◆ **TASK OBJECTIVE**
Reproduce the listing below exactly. Pictures do not belong in the copy.

◆ **DATA**
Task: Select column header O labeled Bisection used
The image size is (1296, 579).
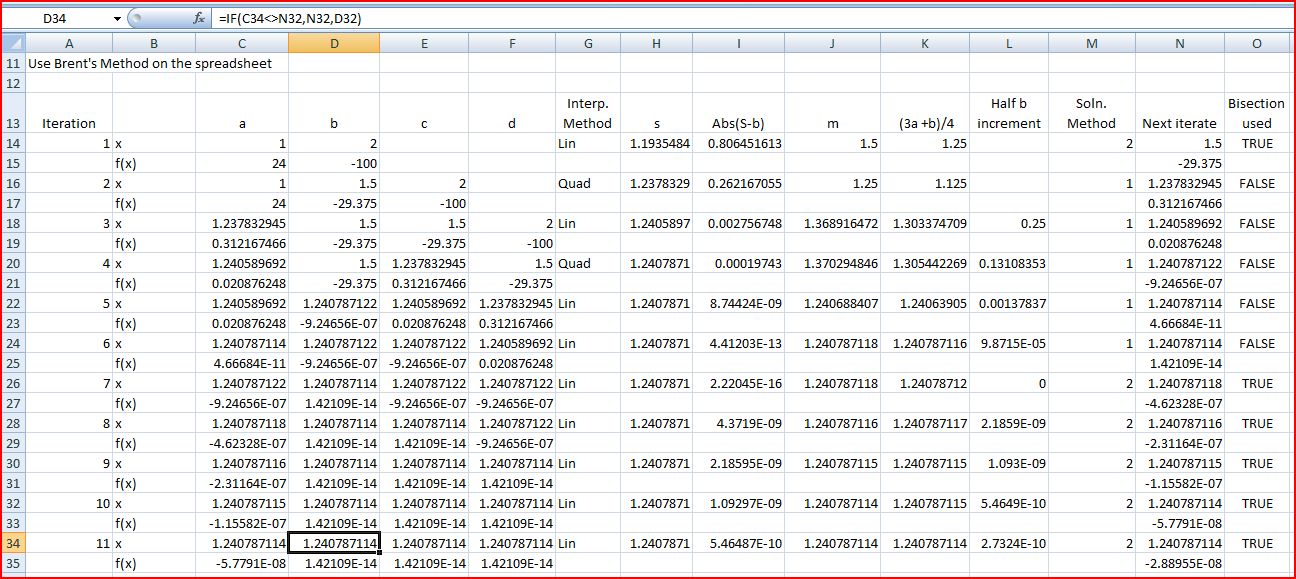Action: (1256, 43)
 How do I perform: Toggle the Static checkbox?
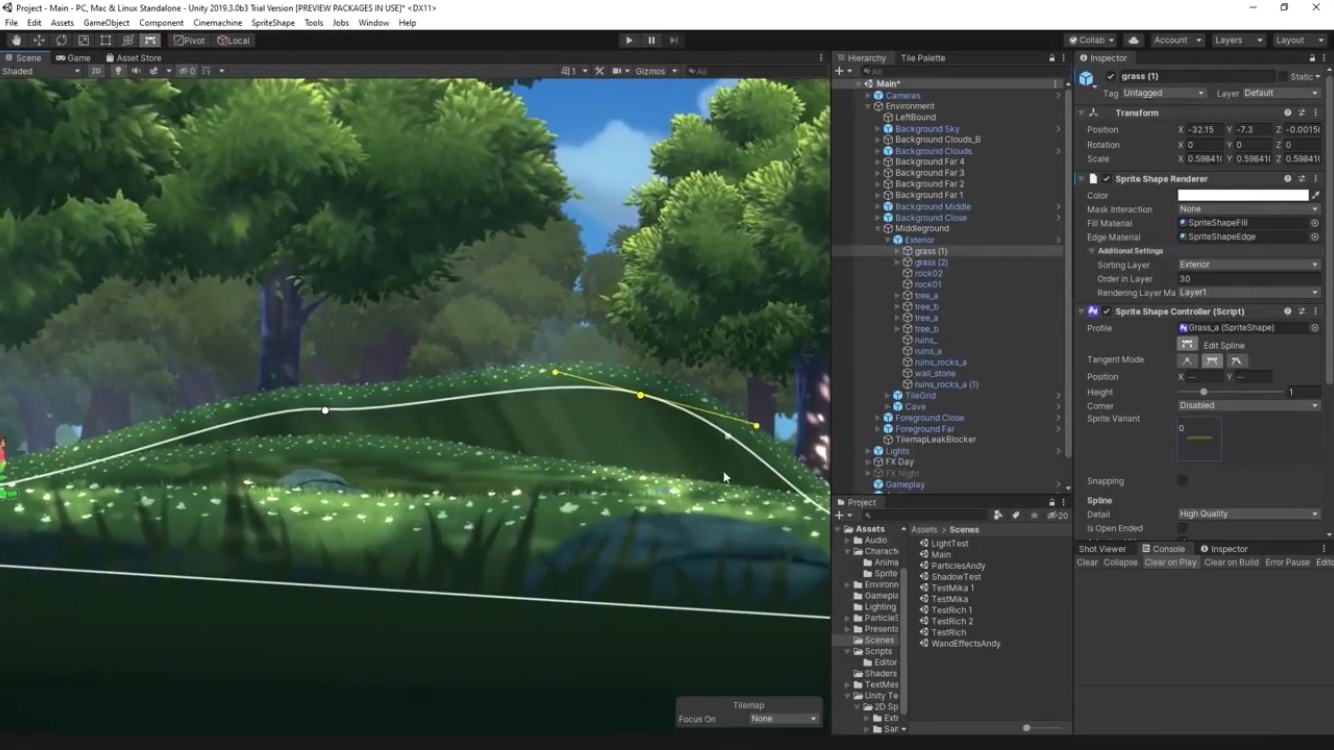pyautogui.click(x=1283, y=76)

◆ **PROBLEM SOLUTION**
Task: Select column header O labeled Bisection used
The image size is (1296, 579).
Action: (1256, 43)
 How do I perform: Toggle the Static checkbox?
pyautogui.click(x=1283, y=76)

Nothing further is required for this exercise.